Use of Flow Cytometry in Clinical Practice
Dawn M. Betters, PhD, RN
Case Western Reserve University, Cleveland, Ohio
Dawn M. Betters, PhD, RN, 10900 Euclid Avenue, Cleveland, OH 44106. E-mail: email@example.com
J Adv Pract Oncol 2015;6:435–440 |
doi: 10.6004/jadpro.2015.6.5.4 |
© 2015 Harborside Press®
Mrs. K is a 63-year-old woman who presented to the clinic with complaints of fatigue, bruising, weight loss of 20 pounds in the past 2 months, and decreased appetite. She stated that she had constant moderately severe joint pain and napped three times a day in an attempt to battle her fatigue. However, the naps resulted in no change in her fatigue. Her increase in fatigue interfered with her daily functioning, and she was unable to enjoy spending time with her family.
Mrs. K's medical history included breast cancer diagnosed in 2006 and hypertension diagnosed in 2010. For her breast cancer, she was treated with chemotherapy and radiation therapy. She had no other pertinent medical history and no significant family history.

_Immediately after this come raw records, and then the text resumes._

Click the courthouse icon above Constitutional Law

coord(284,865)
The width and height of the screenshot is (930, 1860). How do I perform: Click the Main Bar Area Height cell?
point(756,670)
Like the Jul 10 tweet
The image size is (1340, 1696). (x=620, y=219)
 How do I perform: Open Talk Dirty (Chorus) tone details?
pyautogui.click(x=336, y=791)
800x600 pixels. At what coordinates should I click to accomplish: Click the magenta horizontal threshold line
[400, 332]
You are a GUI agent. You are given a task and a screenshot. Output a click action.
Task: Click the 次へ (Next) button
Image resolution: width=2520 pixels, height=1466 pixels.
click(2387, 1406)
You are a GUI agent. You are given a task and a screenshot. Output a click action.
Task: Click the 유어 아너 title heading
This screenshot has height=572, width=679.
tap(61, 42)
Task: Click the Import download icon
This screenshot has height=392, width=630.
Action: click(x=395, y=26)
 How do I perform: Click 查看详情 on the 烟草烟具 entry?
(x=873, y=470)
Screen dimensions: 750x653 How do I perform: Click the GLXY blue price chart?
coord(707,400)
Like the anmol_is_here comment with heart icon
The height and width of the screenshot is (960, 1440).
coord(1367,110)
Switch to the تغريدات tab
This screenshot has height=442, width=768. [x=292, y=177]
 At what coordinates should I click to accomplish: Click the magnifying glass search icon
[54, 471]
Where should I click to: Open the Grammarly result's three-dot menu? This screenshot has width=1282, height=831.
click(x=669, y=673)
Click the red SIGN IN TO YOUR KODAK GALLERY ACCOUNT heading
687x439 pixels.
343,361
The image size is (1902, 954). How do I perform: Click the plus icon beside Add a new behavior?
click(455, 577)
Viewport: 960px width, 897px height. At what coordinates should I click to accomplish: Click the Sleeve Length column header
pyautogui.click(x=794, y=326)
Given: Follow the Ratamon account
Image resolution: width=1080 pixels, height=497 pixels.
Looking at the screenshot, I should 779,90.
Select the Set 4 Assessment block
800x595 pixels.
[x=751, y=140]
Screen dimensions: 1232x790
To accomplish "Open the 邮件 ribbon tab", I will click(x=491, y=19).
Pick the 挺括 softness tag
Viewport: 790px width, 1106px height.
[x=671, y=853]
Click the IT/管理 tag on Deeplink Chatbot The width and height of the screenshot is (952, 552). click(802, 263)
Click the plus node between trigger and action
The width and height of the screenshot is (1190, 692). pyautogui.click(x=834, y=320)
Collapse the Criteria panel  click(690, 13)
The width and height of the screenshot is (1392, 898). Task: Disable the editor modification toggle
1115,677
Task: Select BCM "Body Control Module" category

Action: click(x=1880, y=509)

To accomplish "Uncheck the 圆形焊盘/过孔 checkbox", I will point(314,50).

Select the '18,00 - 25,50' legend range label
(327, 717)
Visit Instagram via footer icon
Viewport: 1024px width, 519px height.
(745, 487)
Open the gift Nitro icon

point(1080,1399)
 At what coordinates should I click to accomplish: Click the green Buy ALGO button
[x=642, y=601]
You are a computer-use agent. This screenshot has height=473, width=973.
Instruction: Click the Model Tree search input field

Physical examination revealed temperature of 38.9˚C, heart rate of 108 beats per minute, blood pressure of 158/68, respiratory rate of 22 breaths per minute, oxygen saturation of 96%; skin intact, pale, and cool to touch; scattered petechiae were present over both her lower extremities, abdomen, and back; and pale oral mucosa were observed. All other systems reviewed were unremarkable.
Laboratory workup revealed the following measures: peripheral blood with white blood cell count of 110,000 x 103/µL, hemoglobin of 8.6 g/dL, hematocrit of 28%, and a platelet count of 8,000 x 103/µL. A bone marrow biopsy evaluated by flow cytometry revealed 22.6% CD34+/CD117+ blasts (Figure 1).